▶ **Exercise task**:
Copy out every line in the entries below that contains the word "width".

▶ **Exercise material**:
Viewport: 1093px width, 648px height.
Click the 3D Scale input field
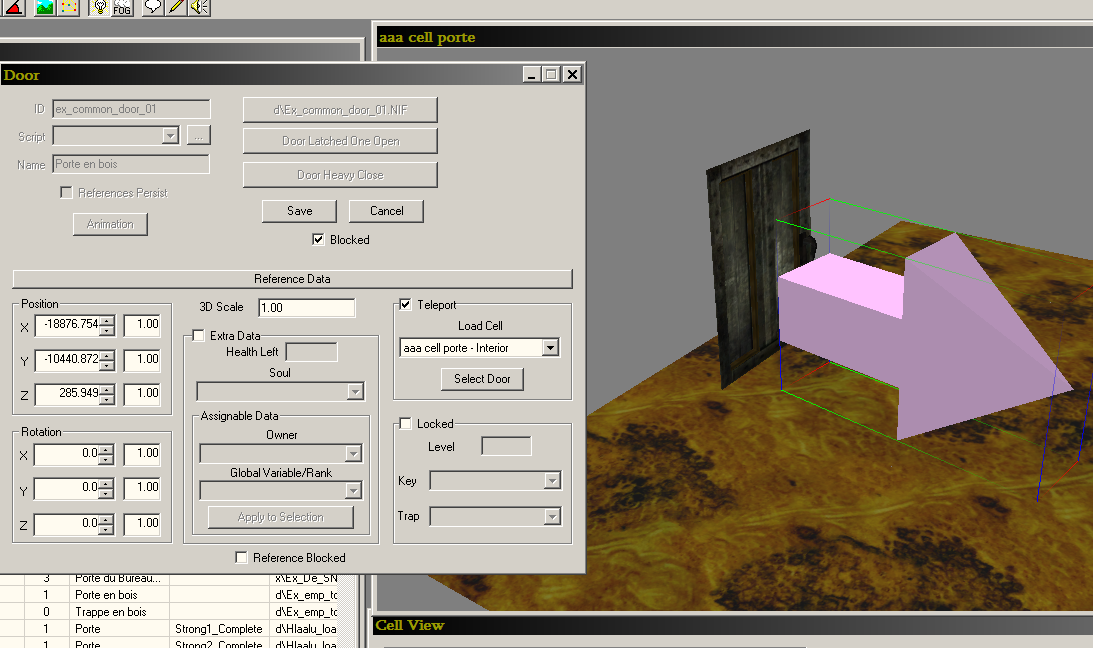click(306, 308)
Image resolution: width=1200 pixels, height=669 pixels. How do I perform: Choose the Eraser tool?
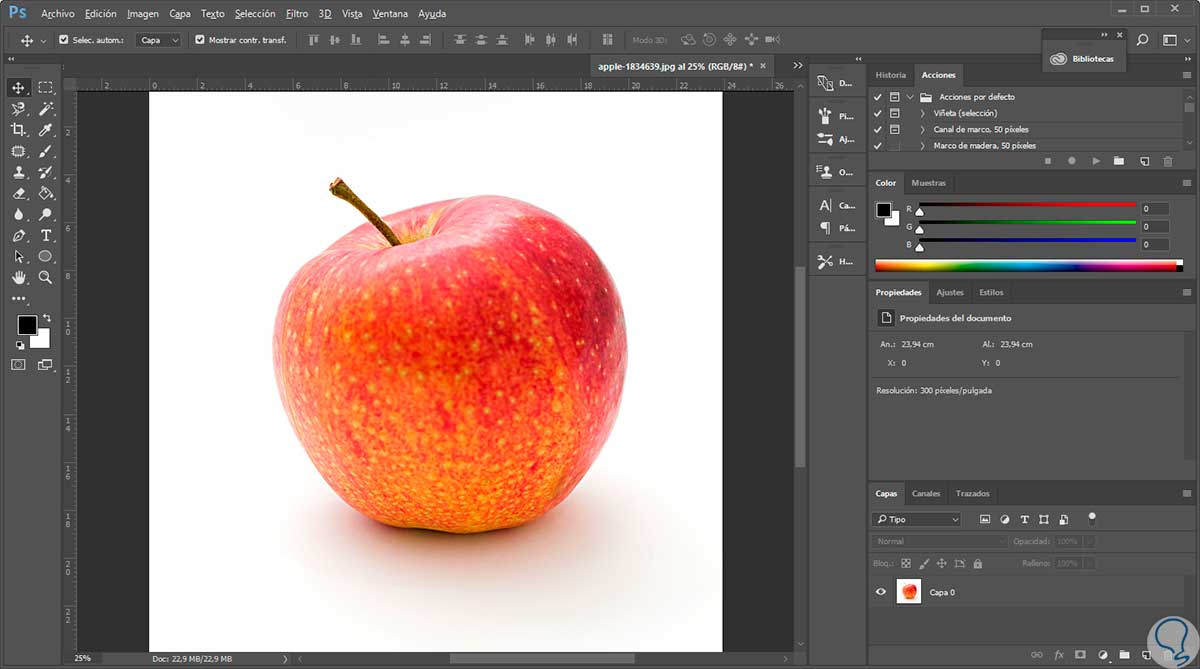[18, 193]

▶ **Answer to the problem**:
Viewport: 1093px width, 648px height.
Image resolution: width=1200 pixels, height=669 pixels. How do I perform: Choose the Eraser tool?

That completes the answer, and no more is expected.